Dulohupa.id – Ketua Pusat Pembelajaran Keluarga (Puspaga) dan Pusat Pelayanan Terpadu Pemberdayaan Perempuan dan Anak (P2TP2A) Kabupaten Gorontalo, Fory Naway kecam keras tindakan penganiayaan anak dibawah umur di Desa Tenggela, Kecamatan Tilango.
Dengan adanya kejadian penganiayaan terhadap bocah 9 tahun tersebut, Istri Bupati Gorontalo itu sempat meneteskan air mata saat diwawancarai awak media.
Fory mengatakan, hal ini menjadi perhatian mereka dan tidak akan lepas tangan dari kejadian tersebut. Karena, itu merupakan keseharian mereka dalam hal melindungi anak dan bertanggung jawab terhadap anak.

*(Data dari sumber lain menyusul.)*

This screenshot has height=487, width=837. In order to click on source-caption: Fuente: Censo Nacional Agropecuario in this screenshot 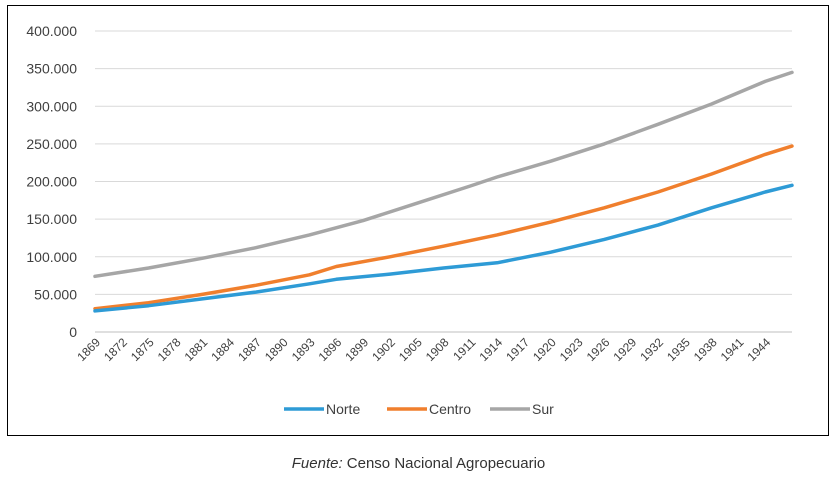, I will do `click(418, 464)`.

“Saya wawancarai, keterangan pelaku, korban dituduh mati-matian dan dipaksa untuk mengakui bahwa korban yang telah mengambil uang sebesar 35 ribu. Dengan terpaksa, karena korban menyayangi kakaknya akan menerima sanksi lagi, korban memilih lebih baik dirinya yang menanggung semua sanksi itu. Itu pernyataan korban masih hidup,” kata Fory Naway saat diwawancarai awak media.
Pelaku juga lanjut ketua Puspaga, setelah melakukan penganiayaan terhadap bocah, pelaku juga menyuruh kakak dari korban untuk menaburi jeruk dan lilin di bagian belakang korban.
“Peristiwa penganiayaan ini sangat menyedihkan. Kami dari P2TP2A tidak bisa menerimanya,” lanjutnya.
“Kami tidak bisa menerima. Kenapa setega itu, sudah tidak manusiawi,” ucap Fory Naway.
Terlebih lagi kata Fory Naway, anak itu harus dilindungi. Mau apapun kejahatannya mereka anak itu masih butuh perlindungan.
“Saya harapkan kepada seluruh orang tua, mau anak kandung, angkat apapun dia, harus kita lindungi. Kita sebagai seorang ibu itu madrasahnya seorang anak. Perlakuan ini tidak balance. Harusnya kita lihat semasa kita mengandungnya. Bagaimana rasanya. Tetapi ketika di luar malah di siksa,” terangnya.
“Saya tegaskan kepada pelaku, walaupun kamu jahat terhadap anak, walaupun kamu itu memperlakukan tidak adil terhadap anak yang kamu ambil, anakmu tetap kami lindungi. Karena mereka sekarang sudah yatim-piatu. Jangan sampai terjadi lagi hal yang sama kepada anak anak lainnya dan itu kami awasi,” tandas Fory Naway.